How was your experience with sustainability different in your host country than at home?

"I practiced sustainability abroad more than I practiced sustainability in my hometown. Living in a big city, I noticed how much more environmentally aware and green people were. My experience in London was different than living in [Indiana] because I was outside and noticing the environment and my impact more." -  Massa Massaley (London | Summer 2021| Indiana University) 

"Prior to studying abroad, in the United States I had a tendency to drive despite having a public transportation system. When I studied abroad and got more used to the public train and bus system, I appreciated the convenience of and felt good about generally reducing my carbon footprint. " - Lisset De La Rosa, left (Madrid | Spring 2020 | University of Michigan) 

"The United States doesn’t have good waste separation measures, as individual cities and states have different parameters for that. I’d recommend a federal program be implemented, like Germany’s, to allow more citizens to recycle and consider the impact of their purchases." - Corena P.

"The United States has a contentious relationship with sustainability, with it often being seen as a controversial topic, and only some businesses taking truly active steps to help the environment. However, in the UK it is a much more talked about and widely accepted topic, holding a place in the forefront of business strategy and importance." - Erin D., right

Did studying abroad change the way you think about your environmental impact?

"Germany takes personal sustainability efforts quite seriously, whether it’s proper waste separation, the plethora of bioprodukte (organic) groceries you can buy, or compostable packaging. I enjoyed living a more environmentally-friendly lifestyle, and thinking about the impact of my consumption habits." - Corena P.

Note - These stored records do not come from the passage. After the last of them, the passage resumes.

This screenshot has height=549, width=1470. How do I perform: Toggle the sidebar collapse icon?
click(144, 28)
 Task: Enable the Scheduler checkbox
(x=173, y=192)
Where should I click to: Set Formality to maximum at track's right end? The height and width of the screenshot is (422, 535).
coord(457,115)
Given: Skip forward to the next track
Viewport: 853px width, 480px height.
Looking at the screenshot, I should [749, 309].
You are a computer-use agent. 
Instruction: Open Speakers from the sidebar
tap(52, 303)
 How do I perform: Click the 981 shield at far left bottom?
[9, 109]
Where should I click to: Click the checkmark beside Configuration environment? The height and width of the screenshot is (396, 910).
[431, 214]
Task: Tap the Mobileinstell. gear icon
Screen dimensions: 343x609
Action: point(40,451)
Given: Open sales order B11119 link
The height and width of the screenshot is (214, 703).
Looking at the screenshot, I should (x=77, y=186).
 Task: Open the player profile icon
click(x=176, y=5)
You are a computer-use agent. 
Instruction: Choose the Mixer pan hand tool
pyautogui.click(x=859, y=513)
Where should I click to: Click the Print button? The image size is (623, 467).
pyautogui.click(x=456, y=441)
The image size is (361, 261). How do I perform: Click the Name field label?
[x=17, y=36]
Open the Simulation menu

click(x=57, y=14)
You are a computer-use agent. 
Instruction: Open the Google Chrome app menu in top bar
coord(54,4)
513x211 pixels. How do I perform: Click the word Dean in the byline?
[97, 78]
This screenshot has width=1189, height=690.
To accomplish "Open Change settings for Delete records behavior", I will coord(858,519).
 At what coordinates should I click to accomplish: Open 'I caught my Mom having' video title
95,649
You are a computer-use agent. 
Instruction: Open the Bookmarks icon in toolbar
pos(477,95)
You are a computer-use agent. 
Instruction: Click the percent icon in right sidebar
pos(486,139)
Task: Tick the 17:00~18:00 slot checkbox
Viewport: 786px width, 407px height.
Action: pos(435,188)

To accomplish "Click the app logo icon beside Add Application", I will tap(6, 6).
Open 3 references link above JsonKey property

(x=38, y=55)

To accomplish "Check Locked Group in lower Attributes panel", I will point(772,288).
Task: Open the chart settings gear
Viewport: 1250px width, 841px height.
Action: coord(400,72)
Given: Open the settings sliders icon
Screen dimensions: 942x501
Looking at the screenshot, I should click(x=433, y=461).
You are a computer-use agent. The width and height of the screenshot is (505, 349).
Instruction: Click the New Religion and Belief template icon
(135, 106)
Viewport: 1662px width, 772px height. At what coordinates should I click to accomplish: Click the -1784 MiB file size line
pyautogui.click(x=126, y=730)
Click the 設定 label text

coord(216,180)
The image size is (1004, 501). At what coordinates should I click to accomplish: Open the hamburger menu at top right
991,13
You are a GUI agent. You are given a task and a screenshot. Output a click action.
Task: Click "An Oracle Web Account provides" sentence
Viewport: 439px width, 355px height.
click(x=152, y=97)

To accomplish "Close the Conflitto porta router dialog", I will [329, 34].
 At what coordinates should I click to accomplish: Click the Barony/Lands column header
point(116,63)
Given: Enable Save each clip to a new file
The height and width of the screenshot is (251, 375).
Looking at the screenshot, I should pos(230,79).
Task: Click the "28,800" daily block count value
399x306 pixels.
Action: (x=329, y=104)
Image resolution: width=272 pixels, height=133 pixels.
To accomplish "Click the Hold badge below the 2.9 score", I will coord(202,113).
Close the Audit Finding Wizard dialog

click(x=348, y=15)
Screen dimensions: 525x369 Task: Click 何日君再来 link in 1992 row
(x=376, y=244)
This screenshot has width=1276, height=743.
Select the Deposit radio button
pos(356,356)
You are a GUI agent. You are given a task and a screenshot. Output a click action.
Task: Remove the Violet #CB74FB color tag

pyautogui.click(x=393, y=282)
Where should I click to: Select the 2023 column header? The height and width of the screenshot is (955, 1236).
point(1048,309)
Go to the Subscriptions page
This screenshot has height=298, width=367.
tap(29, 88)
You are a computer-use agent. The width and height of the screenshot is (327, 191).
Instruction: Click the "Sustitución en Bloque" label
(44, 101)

"While I was virtual…my coworkers certainly [practiced sustainability]. Many took public transportation or biked to work. It made me more open to modes of transportation other than car." – Marissa Hastings (Virtual Internship | Summer 2021| Lehigh University) 

"Studying abroad definitely played a role in how I think about my footprint. Since utilities are so expensive [in Spain], I thought a lot more about how often we ran the dishwasher, showers, etc. I also took a class called Spanish Art & Architecture that really made me think about cars in the United States; since reliable, clean public transportation is scarce, it is common for everyone to have a car. In this class we discussed how it differs from many European cities. This alone probably decreased my carbon footprint when I was abroad." - Autumn P., left

"I felt more inclined to think more green [abroad] and then upon my return home. I started to use my own bags when I went shopping. I also have a new found love for flea markets and small businesses [versus] shopping at corporate stores. I now realize that each [London] flea market had something green about it, whether it be the Columbia Road Flower Market, Camden Market with thrift and vintage accessories, or Borough Market with local, quick, fresh eats and fresh produce from local farms. I also became more eco-friendly with my fashion by shopping at thrift and vintage stores, and I would donate my clothes too." - Massa M., right

IES Abroad Global Good Commitment

At IES Abroad, we know that study abroad changes lives, and changed lives change the world. To recognize and champion the work of our students, staff, and vast alum network, the Global Good Commitment was created. It has been thoughtfully infused into our courses, curriculum, experiential learning, co-curricular programming, best practices, and more.